攻击原理 现行标准中 DNS 查询通常使用 UDP 协议并且没有任何验证机制,并且根据惯例查询者会接受第一个返回的结果而抛弃之后的。因此只需监控 53 端口(DNS 标准端口)的 UDP查询数据报并分析,一旦发现敏感查询,则抢先向查询者返回一个伪造的错误结果,从而实现 DNS 污染。

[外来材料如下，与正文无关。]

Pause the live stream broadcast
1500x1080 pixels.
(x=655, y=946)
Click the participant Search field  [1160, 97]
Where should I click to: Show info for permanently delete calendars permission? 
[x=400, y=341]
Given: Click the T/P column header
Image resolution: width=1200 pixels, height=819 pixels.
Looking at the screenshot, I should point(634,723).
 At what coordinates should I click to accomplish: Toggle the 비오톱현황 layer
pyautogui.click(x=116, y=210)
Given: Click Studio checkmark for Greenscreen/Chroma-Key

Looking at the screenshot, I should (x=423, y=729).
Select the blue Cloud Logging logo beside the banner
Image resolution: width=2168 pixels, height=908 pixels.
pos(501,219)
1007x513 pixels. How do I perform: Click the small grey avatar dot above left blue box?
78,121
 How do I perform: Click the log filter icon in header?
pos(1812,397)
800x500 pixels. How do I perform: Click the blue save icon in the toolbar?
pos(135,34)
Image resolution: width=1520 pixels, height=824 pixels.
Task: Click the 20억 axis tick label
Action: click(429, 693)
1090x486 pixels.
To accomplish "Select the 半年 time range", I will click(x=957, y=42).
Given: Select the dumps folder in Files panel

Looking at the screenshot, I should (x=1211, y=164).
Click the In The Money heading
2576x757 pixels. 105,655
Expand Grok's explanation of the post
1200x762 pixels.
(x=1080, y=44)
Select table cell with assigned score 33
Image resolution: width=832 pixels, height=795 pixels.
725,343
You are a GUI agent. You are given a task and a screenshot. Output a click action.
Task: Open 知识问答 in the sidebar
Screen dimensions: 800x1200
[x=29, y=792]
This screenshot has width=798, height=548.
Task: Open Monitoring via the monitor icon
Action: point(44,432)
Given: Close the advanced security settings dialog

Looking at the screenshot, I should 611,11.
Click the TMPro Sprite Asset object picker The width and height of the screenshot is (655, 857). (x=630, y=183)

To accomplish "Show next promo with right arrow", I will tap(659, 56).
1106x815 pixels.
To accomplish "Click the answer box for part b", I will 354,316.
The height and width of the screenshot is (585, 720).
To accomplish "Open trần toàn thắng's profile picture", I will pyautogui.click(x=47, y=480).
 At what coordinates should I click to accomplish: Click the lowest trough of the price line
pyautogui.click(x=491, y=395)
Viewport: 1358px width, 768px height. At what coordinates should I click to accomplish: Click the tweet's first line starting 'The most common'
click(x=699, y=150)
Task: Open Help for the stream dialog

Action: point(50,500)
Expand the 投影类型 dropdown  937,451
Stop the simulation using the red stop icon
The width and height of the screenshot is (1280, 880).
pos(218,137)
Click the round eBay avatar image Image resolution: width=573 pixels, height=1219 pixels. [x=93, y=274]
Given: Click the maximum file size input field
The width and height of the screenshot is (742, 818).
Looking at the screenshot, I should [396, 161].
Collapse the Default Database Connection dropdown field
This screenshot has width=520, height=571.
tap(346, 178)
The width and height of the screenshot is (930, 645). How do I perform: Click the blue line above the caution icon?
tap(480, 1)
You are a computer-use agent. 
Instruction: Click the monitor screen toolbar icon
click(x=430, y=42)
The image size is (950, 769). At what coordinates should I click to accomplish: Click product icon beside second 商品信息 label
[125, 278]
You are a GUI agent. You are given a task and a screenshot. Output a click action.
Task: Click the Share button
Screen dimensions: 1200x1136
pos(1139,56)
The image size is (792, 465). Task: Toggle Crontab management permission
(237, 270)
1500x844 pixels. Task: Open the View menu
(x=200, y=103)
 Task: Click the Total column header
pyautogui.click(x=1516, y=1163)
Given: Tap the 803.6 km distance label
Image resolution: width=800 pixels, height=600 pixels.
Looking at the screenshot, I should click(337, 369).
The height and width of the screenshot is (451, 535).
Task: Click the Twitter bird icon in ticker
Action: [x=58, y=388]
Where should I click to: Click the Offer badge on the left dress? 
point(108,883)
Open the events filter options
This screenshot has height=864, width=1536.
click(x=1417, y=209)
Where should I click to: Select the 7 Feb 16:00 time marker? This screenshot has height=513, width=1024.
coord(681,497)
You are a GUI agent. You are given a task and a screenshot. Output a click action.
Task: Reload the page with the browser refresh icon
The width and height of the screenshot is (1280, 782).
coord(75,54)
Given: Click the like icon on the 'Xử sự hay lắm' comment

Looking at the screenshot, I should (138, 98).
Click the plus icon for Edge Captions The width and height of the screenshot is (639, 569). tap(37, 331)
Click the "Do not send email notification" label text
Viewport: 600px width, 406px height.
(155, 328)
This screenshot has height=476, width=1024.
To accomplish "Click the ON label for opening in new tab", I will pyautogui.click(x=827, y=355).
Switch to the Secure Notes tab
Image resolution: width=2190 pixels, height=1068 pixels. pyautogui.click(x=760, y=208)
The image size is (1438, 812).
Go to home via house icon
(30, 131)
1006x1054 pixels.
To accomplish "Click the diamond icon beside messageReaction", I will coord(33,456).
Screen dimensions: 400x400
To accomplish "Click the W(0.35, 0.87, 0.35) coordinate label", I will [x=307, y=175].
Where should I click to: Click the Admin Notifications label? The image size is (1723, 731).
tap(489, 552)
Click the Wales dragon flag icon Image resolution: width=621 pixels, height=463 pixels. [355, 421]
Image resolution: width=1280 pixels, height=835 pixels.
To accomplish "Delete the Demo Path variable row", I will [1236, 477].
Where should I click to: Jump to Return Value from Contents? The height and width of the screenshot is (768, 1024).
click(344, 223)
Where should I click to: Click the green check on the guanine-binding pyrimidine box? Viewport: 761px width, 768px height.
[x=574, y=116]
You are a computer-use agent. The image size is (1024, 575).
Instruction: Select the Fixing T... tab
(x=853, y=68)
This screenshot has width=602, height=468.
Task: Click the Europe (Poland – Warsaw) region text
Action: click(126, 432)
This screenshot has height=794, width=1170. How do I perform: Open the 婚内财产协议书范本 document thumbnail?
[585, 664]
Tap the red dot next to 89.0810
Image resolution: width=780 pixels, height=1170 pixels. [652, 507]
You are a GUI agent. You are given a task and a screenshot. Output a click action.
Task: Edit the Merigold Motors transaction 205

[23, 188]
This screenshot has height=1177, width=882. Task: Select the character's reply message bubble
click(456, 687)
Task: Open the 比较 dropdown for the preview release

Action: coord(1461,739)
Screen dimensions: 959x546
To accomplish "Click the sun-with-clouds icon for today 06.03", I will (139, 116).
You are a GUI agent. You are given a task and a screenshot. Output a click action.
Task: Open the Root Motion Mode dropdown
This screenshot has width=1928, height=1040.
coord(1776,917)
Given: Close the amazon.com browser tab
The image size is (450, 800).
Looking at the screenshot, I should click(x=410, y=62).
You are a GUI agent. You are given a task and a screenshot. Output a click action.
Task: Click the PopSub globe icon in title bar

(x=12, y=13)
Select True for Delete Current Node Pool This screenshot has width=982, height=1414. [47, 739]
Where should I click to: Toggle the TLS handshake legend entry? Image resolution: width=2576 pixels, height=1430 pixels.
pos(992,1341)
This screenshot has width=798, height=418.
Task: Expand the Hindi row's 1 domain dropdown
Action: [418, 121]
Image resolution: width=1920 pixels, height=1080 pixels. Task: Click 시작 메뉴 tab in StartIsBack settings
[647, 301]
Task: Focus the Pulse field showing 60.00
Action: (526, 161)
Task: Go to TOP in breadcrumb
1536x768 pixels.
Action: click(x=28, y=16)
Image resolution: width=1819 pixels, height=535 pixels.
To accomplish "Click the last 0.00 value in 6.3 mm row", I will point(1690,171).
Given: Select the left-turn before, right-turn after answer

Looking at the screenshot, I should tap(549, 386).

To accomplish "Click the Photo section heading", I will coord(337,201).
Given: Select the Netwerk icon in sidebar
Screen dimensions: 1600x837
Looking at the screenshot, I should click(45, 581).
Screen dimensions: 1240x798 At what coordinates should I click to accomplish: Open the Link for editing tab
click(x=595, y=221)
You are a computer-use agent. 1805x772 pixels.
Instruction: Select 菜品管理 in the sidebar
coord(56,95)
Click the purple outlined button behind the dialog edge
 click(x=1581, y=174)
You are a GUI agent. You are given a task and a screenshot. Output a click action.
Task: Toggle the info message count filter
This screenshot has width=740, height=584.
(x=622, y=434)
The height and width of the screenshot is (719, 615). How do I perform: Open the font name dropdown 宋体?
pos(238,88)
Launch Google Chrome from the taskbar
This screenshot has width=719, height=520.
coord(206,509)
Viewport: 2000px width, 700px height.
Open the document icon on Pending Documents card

DNS污染并无法阻止正确的DNS解析结果返回,但由于旁路产生的数据包发回的速度较国外DNS服务器发回的快,操作系统认为第一个收到的数据包就是返回结果,从而忽略其后收到的数据包,从而使得DNS污染得逞。
实验拓扑
攻击步骤 1、关闭虚拟机的DNS防护机制 在/etc/bind/named.conf.options 文件中
2、修改DNS解析的配置文件 在 /etc/bind/named.conf.default-zones 中
3、在正向解析记录文件中书写文件配置 在/var/cache/bind/ciscon.com 文件中 3、重启DNS服务 sudo systemctl restart bind9.service
4、更改客户端DNS地址
5、尝试访问
6、使用kali进行攻击 sudo netwox 105 -h www.huawei.com -H 192.168.162.132 -a ns.cisco.com -A 192.168.162.131 当客户端访问www.huawei.com这个网址时,kali将捕捉到DNS请求包,然后将上面编辑好的伪装包回复给客户端
此时客户端也成功登录到www.huawei.com这个网页上了 注意:在我们的DNS服务器中并没有对www.huawei.com的地址进行解析
我们在kali上抓包也可以看到,DNS应答包中的源IP是192.168.162.131,这是kali伪造的数据包,是kali伪装成DNS服务器回复的数据包。 在包中也可以看到对www.huawei.com这个地址进行解析的是ns.cisco.com这个DNS服务器。不过这也是kali伪装出来的。